Debunking a Big Media Myth: The Real Reason the Anti-Gay Bakers in Oregon Were Fined $135,000
The anti-LGBT owners of an Oregon bakery were not fined for refusing to sell a wedding cake to a same-sex couple – they were ordered to pay $135,000 in damages for intentionally causing their would-be customers emotional distress.
The case has attracted widespread media attention since the couple first filed their complaint in January 2013, and that is largely through the efforts of Aaron and Melissa Klein, the owners of Sweet Cakes by Melissa.
After the Oregon Bureau of Labor and Industries handed down the order last week, Aaron Klein claimed the ruling was an example of the “persecution of Christians” in the U.S.
However, the ruling shows the bakery owners had made Laurel and Rachel Bowman-Cryer the victims of persecution and makes clear the payment was compensation for damages and not a fine or civil penalty, reported the blog Love, Joy and Feminism.

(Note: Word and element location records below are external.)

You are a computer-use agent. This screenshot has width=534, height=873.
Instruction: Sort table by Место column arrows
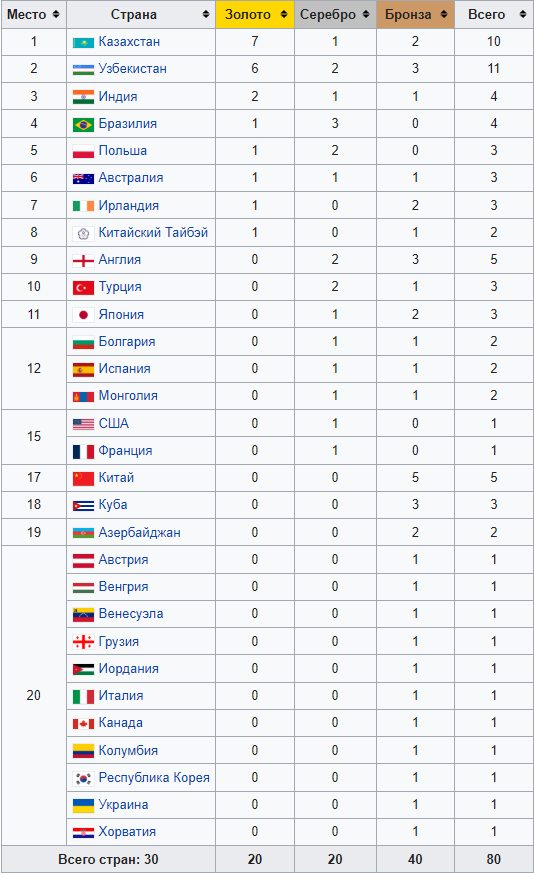coord(56,14)
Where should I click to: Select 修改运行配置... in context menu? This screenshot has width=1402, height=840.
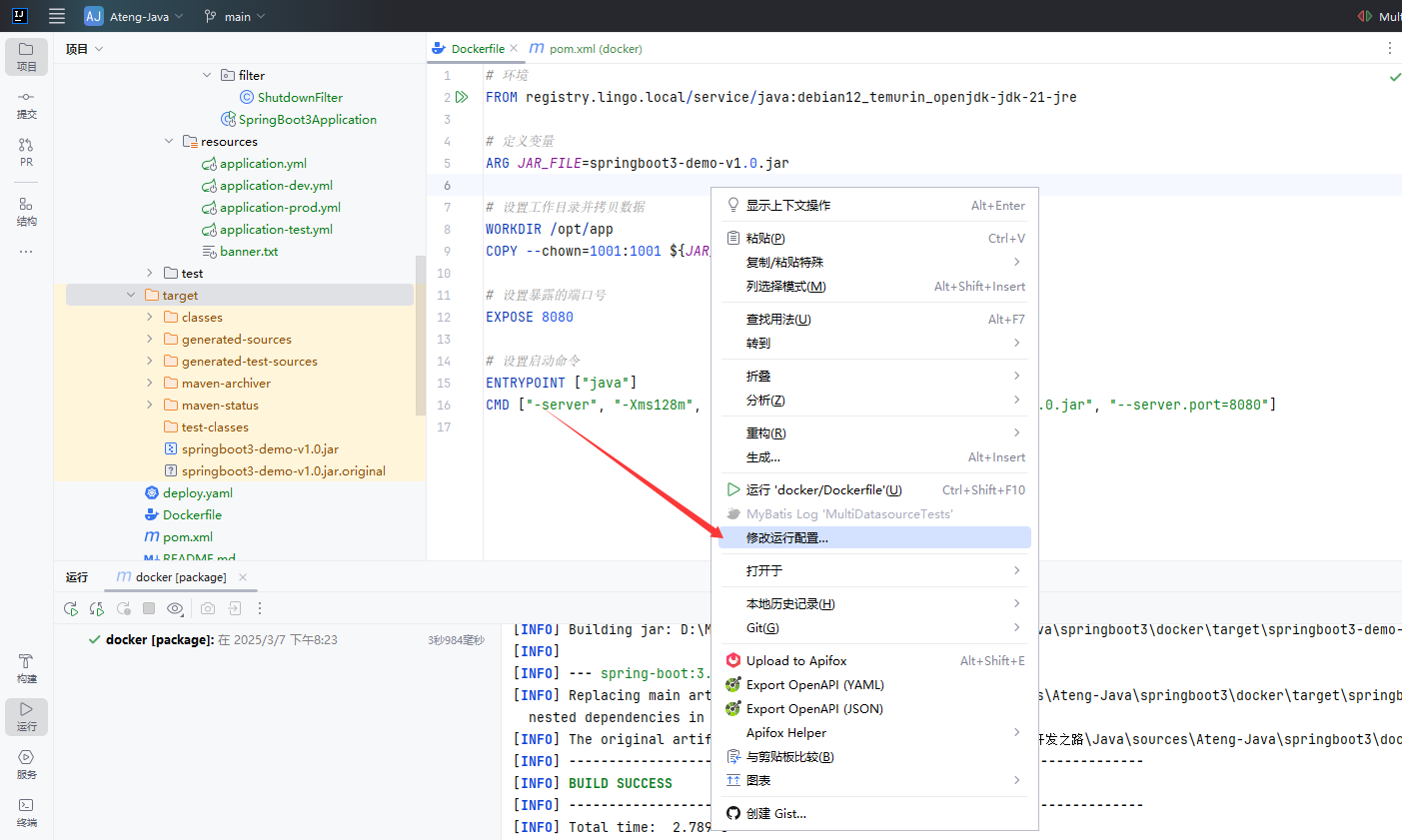click(x=786, y=537)
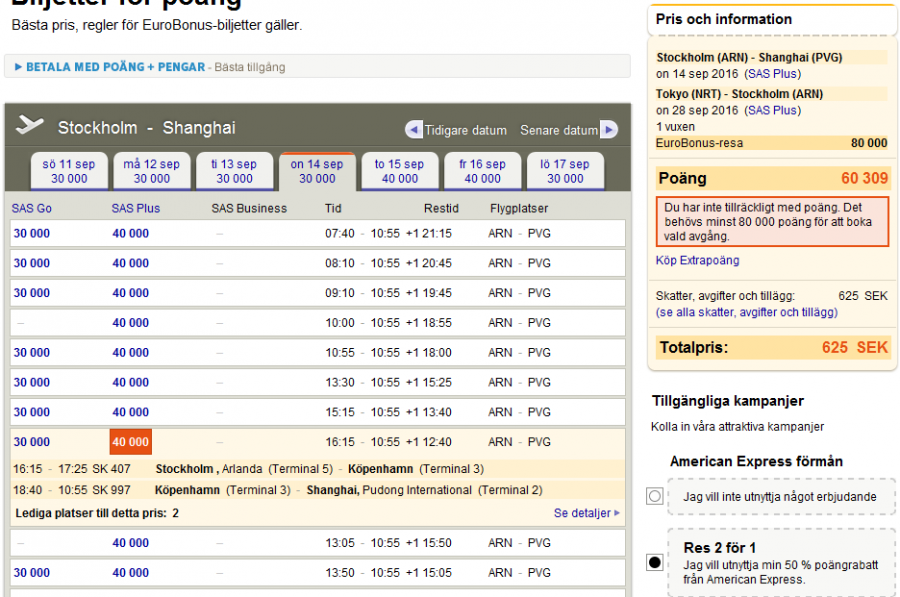Click the airplane icon beside Stockholm - Shanghai
The image size is (900, 597).
(x=31, y=126)
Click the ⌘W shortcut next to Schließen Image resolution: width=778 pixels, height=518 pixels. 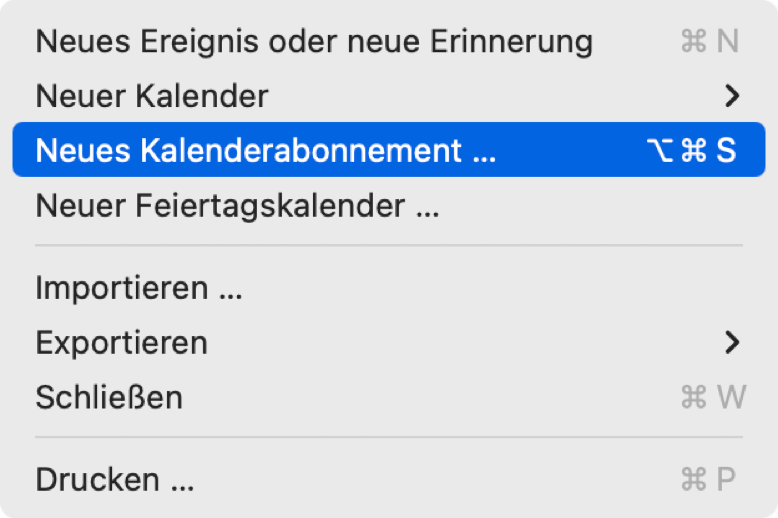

The ruling shows the Kleins “brought the case to the media’s attention and kept it there by repeatedly appearing in public to make statements deriding” the couple who filed the complaint.
“It was foreseeable that this attention would negatively impact (the Bowman-Cryers), making (the Kleins) liable for any resultant emotional suffering experienced by (them),” the agency found.
Not only that, as the blog explains, the bakery owners shared the couple’s personal contact information – which led to death threats that nearly caused them to lose custody of their foster children.
Laurel Bowman-Cryer filed the complaint in January 2013, after she and her mother had met with Aaron Klein – who refused them service and quoted an anti-LGBT verse from Leviticus.
She filed her complaint by smartphone, which prevented her from seeing a disclaimer notifying her that her full name and address would be sent to the bakery owners – and Aaron Klein shared that information, along with the complaint, on his personal Facebook page.
Conservative media and anti-LGBT organizations such as the Family Research Council promoted the Kleins as victims of religious discrimination.
Rachel Bowman-Cryer said she and her wife received a steady stream of threats that continued as the Kleins promoted their side of the case in national media appearances.
She testified that state adoption officials told them they were responsible for keeping their two foster daughters safe from those threats, and they feared they could lose custody of the girls — who they have since adopted.
In its final order, issued last week, the labor bureau found the Kleins had violated the state’s anti-discrimination laws – but the damages awarded were not a “gay fascism tax,” as some commenters argued.
The bureau found the Kleins liable for the threats made by others against the couple and awarded them to pay “$60,000 in damages to Laurel Bowman-Cryer and $75,000 in damages to Rachel Bowman-Cryer for emotional suffering.”